===== Source material =====

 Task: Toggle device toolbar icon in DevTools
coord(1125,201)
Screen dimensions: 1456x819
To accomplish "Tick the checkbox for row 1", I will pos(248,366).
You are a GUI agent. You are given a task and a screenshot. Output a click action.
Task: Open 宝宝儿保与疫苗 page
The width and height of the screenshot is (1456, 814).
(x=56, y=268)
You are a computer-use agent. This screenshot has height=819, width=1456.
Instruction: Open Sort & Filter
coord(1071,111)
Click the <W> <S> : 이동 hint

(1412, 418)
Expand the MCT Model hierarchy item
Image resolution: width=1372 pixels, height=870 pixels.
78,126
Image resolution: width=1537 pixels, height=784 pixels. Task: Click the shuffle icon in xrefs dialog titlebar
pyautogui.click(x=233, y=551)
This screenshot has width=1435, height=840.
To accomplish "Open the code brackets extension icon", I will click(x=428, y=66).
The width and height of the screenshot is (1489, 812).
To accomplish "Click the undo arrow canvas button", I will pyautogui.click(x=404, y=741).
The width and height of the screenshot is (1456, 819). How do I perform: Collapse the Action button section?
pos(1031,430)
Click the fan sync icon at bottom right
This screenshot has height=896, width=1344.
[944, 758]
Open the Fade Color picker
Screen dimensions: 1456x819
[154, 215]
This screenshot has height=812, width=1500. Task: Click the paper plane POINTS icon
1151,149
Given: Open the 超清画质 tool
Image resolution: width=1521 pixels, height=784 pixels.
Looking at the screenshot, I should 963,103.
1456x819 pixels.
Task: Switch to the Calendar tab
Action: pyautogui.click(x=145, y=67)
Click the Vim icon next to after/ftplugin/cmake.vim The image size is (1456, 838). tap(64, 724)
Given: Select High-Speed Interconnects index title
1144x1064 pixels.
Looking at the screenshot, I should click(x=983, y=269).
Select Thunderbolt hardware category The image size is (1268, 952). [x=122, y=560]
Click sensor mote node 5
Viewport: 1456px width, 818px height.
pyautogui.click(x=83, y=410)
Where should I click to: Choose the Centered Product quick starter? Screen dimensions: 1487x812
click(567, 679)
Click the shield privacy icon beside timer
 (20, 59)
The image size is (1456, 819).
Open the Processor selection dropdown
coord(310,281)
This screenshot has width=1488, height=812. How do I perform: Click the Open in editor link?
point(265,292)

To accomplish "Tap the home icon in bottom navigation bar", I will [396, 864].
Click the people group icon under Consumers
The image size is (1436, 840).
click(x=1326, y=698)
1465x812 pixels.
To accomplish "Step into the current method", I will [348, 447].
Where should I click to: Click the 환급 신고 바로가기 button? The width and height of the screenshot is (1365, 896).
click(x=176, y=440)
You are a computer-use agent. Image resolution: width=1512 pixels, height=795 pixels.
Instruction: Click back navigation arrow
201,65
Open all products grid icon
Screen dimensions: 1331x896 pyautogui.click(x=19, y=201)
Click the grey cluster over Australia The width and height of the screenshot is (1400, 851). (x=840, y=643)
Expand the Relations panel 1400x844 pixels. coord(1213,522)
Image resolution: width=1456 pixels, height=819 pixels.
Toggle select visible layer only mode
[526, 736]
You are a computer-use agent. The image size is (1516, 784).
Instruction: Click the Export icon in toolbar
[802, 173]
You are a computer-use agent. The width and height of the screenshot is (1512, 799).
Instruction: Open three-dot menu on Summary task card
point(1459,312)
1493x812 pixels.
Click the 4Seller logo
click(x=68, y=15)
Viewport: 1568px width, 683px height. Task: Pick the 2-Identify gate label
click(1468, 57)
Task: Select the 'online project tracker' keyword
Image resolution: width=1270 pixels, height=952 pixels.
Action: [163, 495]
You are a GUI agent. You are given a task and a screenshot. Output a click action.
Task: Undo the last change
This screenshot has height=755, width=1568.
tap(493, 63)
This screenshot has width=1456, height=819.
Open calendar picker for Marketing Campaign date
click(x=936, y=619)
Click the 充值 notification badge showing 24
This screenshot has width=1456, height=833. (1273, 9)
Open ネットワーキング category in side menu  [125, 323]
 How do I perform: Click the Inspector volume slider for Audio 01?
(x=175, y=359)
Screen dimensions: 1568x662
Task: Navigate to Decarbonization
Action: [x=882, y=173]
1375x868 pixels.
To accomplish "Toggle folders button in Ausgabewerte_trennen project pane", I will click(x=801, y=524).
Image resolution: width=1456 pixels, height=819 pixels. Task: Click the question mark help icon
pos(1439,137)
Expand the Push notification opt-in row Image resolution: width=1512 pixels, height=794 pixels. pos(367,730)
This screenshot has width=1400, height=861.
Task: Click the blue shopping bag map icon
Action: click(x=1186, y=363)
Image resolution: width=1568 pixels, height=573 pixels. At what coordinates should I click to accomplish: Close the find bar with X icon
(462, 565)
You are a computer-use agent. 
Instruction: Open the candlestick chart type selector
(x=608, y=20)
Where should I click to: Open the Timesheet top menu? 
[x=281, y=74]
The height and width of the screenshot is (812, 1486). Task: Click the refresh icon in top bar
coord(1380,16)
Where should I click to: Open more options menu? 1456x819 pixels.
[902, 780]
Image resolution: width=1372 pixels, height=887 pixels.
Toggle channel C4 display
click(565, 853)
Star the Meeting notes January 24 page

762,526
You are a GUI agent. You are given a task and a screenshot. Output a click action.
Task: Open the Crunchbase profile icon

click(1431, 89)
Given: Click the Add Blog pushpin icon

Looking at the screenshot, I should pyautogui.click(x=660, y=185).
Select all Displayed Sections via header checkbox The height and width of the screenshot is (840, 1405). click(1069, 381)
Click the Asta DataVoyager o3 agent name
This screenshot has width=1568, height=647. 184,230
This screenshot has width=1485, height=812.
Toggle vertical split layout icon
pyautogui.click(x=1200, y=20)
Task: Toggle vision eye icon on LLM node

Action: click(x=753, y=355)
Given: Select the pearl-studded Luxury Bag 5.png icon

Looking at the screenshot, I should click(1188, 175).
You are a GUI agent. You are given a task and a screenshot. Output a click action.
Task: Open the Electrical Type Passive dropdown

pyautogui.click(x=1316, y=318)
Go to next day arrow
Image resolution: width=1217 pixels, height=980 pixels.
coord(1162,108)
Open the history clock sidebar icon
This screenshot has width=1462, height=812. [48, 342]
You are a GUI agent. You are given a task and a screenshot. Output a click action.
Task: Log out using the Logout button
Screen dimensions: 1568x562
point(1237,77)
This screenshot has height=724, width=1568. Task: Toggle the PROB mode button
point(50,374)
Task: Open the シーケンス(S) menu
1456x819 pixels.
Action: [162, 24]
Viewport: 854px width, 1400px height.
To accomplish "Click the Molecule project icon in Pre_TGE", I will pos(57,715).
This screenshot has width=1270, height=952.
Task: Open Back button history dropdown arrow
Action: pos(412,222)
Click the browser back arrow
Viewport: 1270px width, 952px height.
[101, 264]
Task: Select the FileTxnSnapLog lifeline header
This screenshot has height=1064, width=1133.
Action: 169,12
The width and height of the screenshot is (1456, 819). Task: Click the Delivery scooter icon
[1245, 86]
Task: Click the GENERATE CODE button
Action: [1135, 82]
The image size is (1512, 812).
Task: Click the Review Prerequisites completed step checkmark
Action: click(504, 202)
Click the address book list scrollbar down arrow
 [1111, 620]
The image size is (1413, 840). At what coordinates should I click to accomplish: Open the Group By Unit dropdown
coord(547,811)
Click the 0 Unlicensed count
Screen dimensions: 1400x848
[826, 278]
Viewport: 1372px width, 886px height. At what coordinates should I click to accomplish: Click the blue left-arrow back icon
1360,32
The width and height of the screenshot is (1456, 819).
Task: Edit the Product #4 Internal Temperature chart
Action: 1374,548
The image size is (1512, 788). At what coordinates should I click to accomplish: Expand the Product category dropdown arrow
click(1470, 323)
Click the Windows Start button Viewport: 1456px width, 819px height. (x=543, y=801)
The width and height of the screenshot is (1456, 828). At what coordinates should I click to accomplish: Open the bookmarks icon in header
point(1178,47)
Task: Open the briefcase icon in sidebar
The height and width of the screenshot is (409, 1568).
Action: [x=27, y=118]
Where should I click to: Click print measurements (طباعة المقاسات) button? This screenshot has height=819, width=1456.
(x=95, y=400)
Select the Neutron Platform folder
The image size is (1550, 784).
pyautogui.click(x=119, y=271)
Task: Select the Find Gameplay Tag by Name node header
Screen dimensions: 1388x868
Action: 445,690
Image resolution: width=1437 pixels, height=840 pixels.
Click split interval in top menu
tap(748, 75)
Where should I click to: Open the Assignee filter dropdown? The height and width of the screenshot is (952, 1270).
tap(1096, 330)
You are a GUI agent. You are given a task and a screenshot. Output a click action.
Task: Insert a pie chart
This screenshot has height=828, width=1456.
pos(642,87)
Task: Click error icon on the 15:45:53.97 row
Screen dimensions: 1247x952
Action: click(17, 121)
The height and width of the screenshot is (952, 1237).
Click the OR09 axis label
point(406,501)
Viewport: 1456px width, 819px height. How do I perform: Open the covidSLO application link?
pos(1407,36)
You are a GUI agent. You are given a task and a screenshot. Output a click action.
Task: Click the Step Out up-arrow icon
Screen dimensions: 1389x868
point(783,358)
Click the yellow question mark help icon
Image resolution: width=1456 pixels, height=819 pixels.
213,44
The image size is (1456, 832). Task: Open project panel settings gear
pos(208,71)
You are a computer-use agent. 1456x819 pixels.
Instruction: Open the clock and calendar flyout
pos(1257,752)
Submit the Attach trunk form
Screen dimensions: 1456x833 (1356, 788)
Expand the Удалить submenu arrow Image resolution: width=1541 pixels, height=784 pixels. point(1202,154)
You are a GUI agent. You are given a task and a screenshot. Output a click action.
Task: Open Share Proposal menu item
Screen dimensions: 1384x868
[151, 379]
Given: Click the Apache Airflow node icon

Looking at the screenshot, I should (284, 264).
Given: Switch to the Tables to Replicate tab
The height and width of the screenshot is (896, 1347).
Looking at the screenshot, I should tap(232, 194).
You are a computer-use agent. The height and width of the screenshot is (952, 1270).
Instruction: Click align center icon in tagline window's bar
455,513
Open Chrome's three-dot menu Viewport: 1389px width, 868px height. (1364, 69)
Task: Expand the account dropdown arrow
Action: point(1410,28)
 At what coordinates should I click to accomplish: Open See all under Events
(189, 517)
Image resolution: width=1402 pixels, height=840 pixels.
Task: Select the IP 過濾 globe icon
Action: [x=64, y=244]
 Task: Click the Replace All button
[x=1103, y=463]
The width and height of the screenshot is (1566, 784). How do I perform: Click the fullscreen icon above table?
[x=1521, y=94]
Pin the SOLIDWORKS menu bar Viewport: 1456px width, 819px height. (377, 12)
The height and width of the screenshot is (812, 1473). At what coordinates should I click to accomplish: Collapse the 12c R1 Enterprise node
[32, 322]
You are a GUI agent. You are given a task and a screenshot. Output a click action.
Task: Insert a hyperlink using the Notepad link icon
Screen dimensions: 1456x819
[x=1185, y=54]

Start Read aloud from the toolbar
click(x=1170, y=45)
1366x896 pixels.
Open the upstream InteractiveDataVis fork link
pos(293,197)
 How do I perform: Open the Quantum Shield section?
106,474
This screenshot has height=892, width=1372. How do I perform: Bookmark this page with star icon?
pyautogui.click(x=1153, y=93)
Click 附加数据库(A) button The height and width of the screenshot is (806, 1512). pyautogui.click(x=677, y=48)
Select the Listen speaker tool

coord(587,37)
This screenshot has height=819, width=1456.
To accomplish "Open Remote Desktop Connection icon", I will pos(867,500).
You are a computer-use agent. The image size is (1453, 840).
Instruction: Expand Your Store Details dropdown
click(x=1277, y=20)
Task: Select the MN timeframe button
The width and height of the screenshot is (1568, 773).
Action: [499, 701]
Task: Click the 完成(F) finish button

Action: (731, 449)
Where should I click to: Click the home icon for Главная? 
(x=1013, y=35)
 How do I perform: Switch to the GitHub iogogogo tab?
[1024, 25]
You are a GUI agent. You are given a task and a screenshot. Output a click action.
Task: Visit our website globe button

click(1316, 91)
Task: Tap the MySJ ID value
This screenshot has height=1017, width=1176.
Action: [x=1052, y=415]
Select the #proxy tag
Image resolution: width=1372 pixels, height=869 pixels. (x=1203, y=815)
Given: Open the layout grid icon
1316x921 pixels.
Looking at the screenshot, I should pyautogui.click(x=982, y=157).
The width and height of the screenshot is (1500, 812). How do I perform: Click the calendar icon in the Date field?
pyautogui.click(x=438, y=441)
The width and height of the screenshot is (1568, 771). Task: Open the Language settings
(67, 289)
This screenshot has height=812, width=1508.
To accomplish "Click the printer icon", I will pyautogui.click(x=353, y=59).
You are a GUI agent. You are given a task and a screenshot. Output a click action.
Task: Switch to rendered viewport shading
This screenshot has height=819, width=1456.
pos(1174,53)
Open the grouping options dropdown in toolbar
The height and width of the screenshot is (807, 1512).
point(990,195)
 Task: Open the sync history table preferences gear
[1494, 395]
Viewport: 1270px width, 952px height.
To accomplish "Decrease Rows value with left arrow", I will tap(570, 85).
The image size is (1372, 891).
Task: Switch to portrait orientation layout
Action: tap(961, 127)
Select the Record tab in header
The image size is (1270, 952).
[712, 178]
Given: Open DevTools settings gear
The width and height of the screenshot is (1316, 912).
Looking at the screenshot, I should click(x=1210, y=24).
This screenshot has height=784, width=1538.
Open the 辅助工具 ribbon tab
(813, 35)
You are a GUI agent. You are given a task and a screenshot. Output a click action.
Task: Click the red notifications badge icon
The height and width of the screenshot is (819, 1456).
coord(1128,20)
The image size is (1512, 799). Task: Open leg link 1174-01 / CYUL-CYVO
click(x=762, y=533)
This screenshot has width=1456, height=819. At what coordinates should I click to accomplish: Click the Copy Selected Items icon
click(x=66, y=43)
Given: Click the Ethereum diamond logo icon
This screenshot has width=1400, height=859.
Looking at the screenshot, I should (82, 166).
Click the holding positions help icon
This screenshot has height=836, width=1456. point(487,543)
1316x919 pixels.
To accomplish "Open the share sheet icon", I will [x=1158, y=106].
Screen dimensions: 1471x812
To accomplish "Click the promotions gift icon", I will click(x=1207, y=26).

=====

*Your assignment:* Would you please copy, word for word, everything above from the line containing "The height and width of the screenshot is (807, 1512)." down to the line containing "Task: Click the red notifications badge icon", those two lines included?

*Your solution:*
The height and width of the screenshot is (807, 1512).
point(990,195)
 Task: Open the sync history table preferences gear
[1494, 395]
Viewport: 1270px width, 952px height.
To accomplish "Decrease Rows value with left arrow", I will tap(570, 85).
The image size is (1372, 891).
Task: Switch to portrait orientation layout
Action: tap(961, 127)
Select the Record tab in header
The image size is (1270, 952).
[712, 178]
Given: Open DevTools settings gear
The width and height of the screenshot is (1316, 912).
Looking at the screenshot, I should click(x=1210, y=24).
This screenshot has height=784, width=1538.
Open the 辅助工具 ribbon tab
(813, 35)
You are a GUI agent. You are given a task and a screenshot. Output a click action.
Task: Click the red notifications badge icon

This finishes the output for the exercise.